The Enigma was essentially a 380 bit machine meaning there were 2 to the 380 power possible combinations required to attempt to break the code. As this was a mechanical device, one could cleverly reduce the number of possibilities to be equivalent to a 76 bit device by examining the internal circuitry, a technique (among others) that helped the allied forces decrypt many encrypted messages during the war.
I recently saw a great movie on this topic called the Imitation Game, which I highly recommend!
Moving forward to the modern computer era, a standard known as the Data Encryption Standard (DES) became the federal standard for block symmetric encryption (FIPS 46) in 1977.
DES was based on an algorithm developed by IBM and modified by the National Security Agency (NSA). This was a 56-bit system using 64 bit blocks, so there were 256, or 72,057,594,037,927,936 possibilities. This seems unbreakable, but by the late 1990s modern computers were able to break DES in just a matter of several days due to some loopholes.
Encryption Key Types
There are two primary types of key systems or algorithms that are used to encrypt and decrypt information. They are known as symmetric and asymmetric (also known as public key).
Symmetric-key algorithms uses the same single cryptographic key for both encryption and decryption, similar to the mechanical device we discussed last time called the Scytale. This is the faster method, but delivering the key securely to the third party must be managed to ensure safety.

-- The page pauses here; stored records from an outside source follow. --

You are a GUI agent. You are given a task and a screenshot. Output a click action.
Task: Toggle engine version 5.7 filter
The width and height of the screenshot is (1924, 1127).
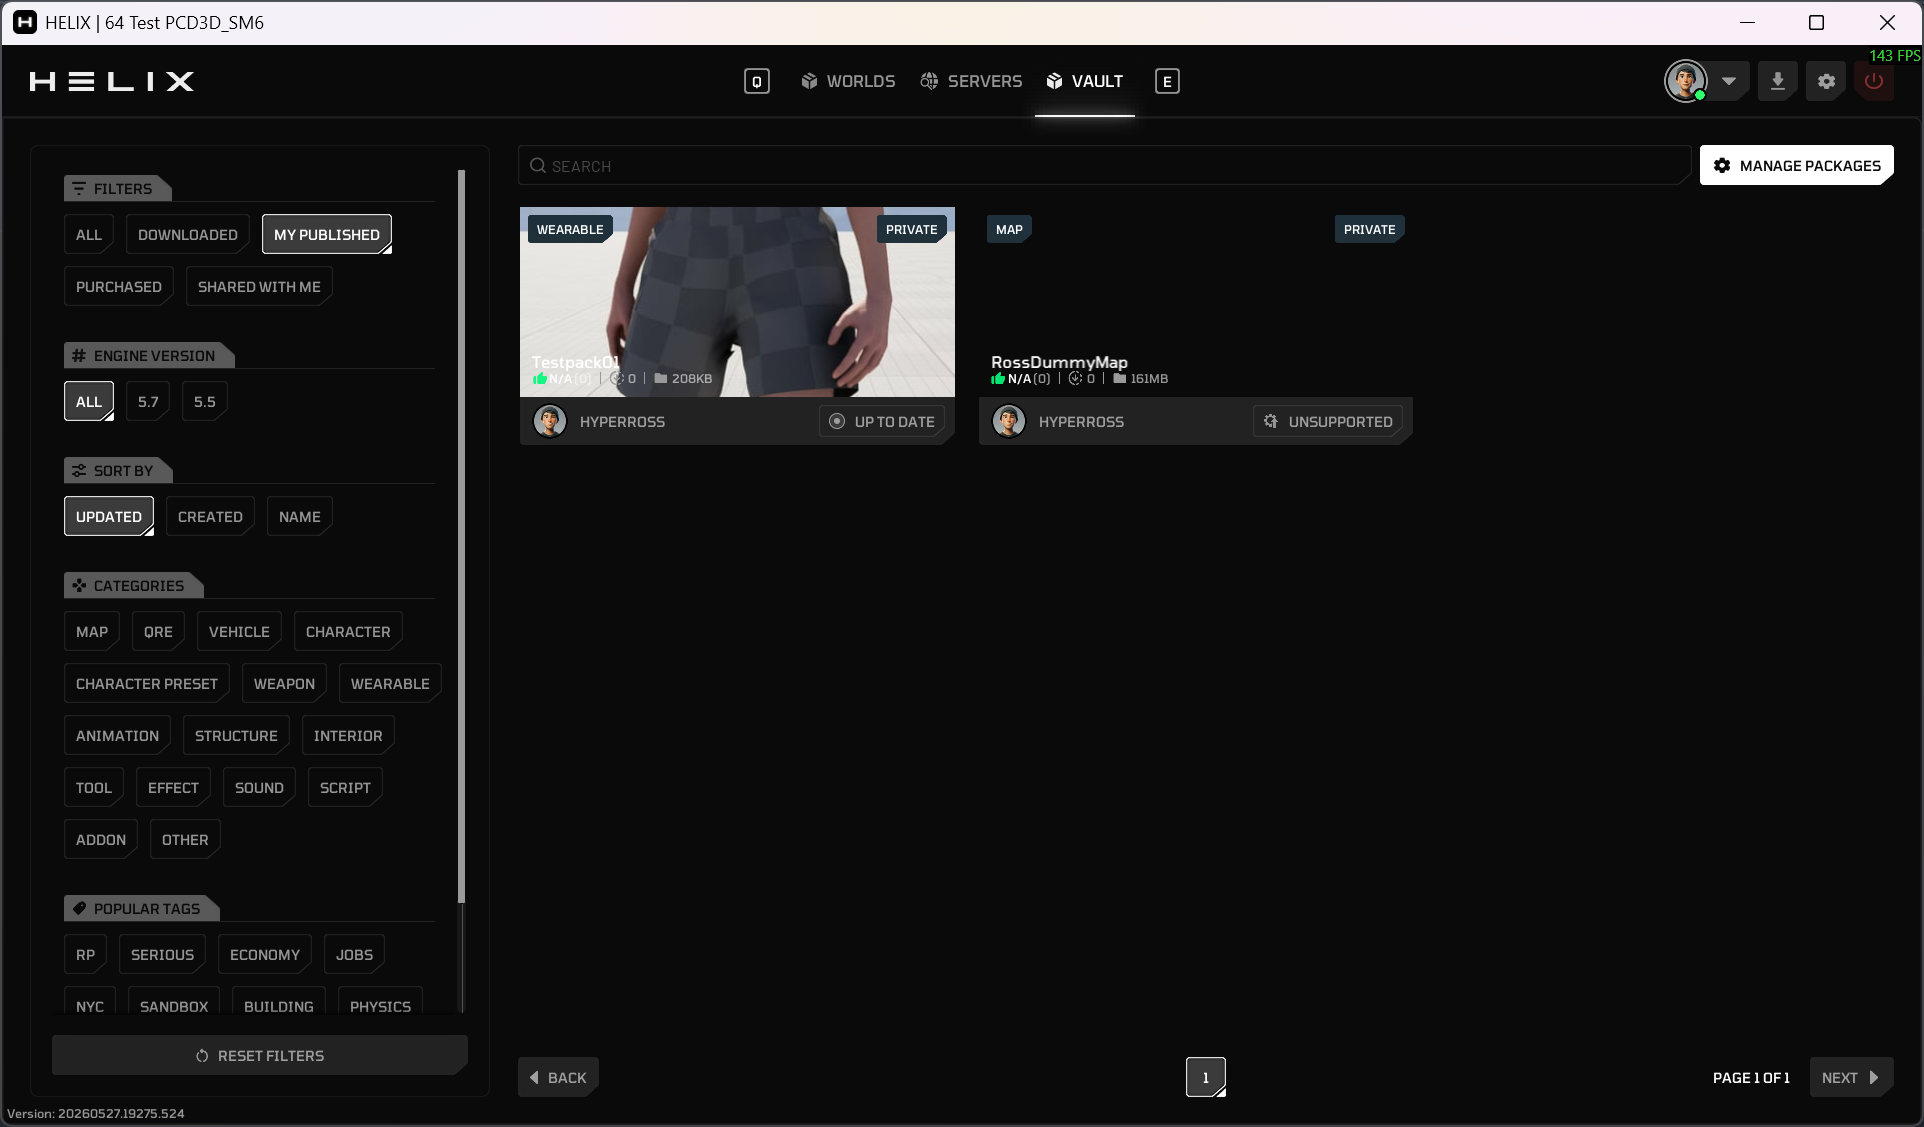(148, 401)
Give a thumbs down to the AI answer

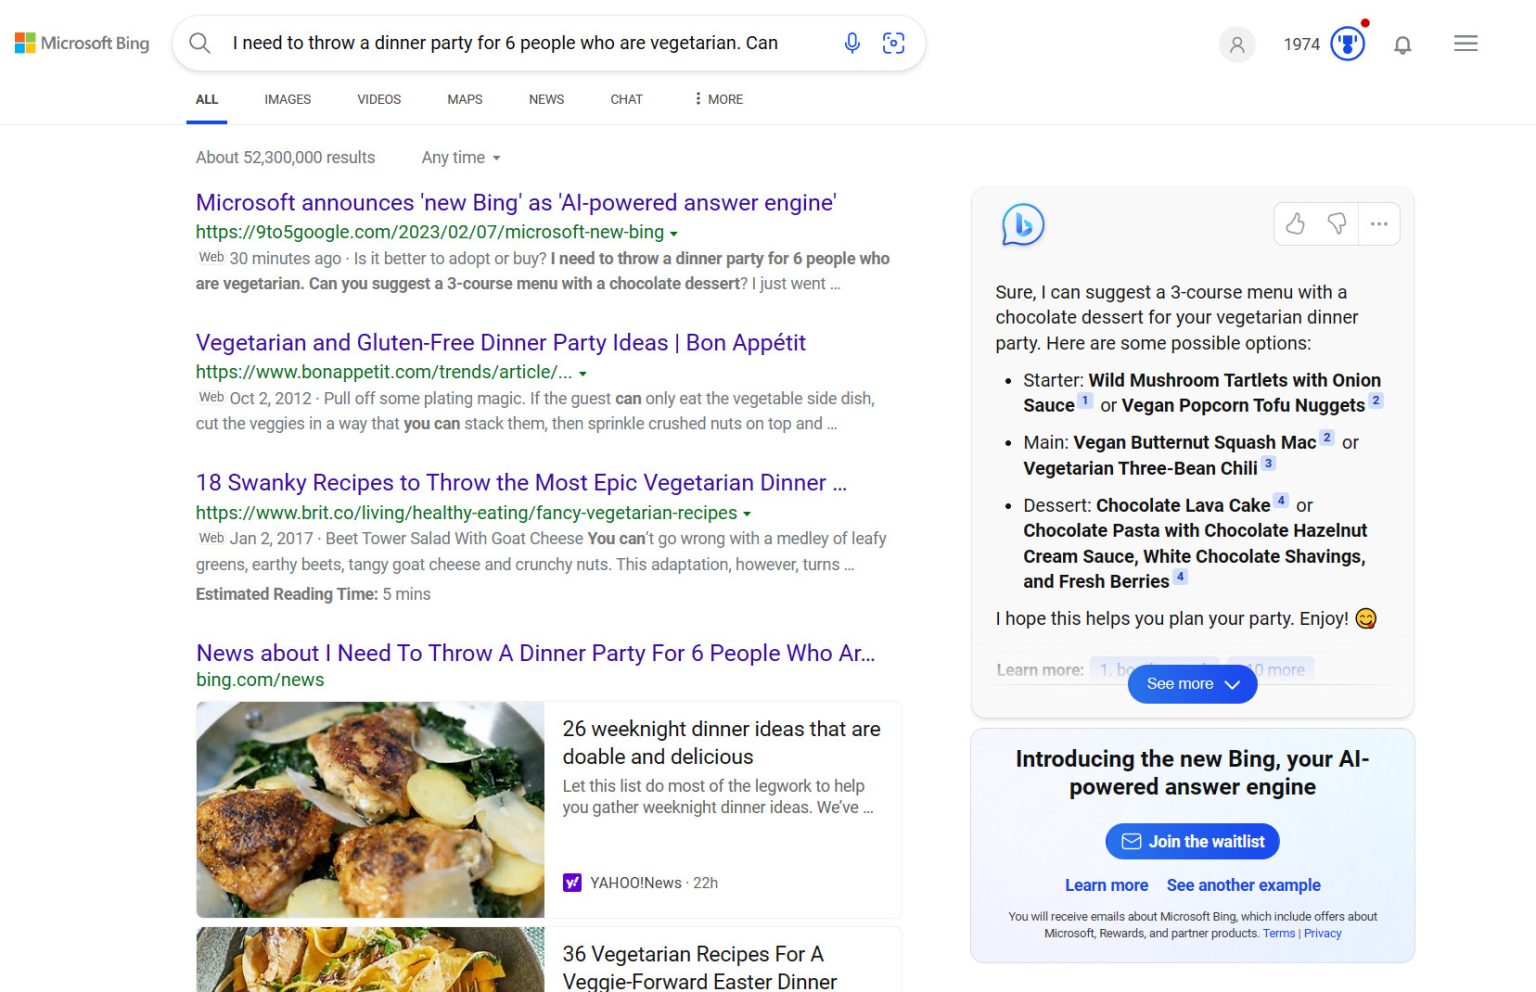[1338, 224]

Asymmetric cryptography or public-key encryption requires the use of two keys, one that is private and another that is public. The public key is used to encrypt data, but does not need to be secured, as data cannot be decrypted without the private key.
Internet standards that rely on public keys include Transport Layer Security (TLS), S/MIME, Pretty Good Privacy (PGP), and GnuPG. Note that different algorithms use different key lengths, where the longer the key the more secure the system as it is harder to break.
To make things even more secure, data is encrypted in blocks, which are a sequence of bits. Common sizes range from 56, 64, 128, 192 and 256. Using 128-bit block sizes is particularly recommended as a better practice when encrypting files larger than 32 gigabytes (up to 256 Exabytes).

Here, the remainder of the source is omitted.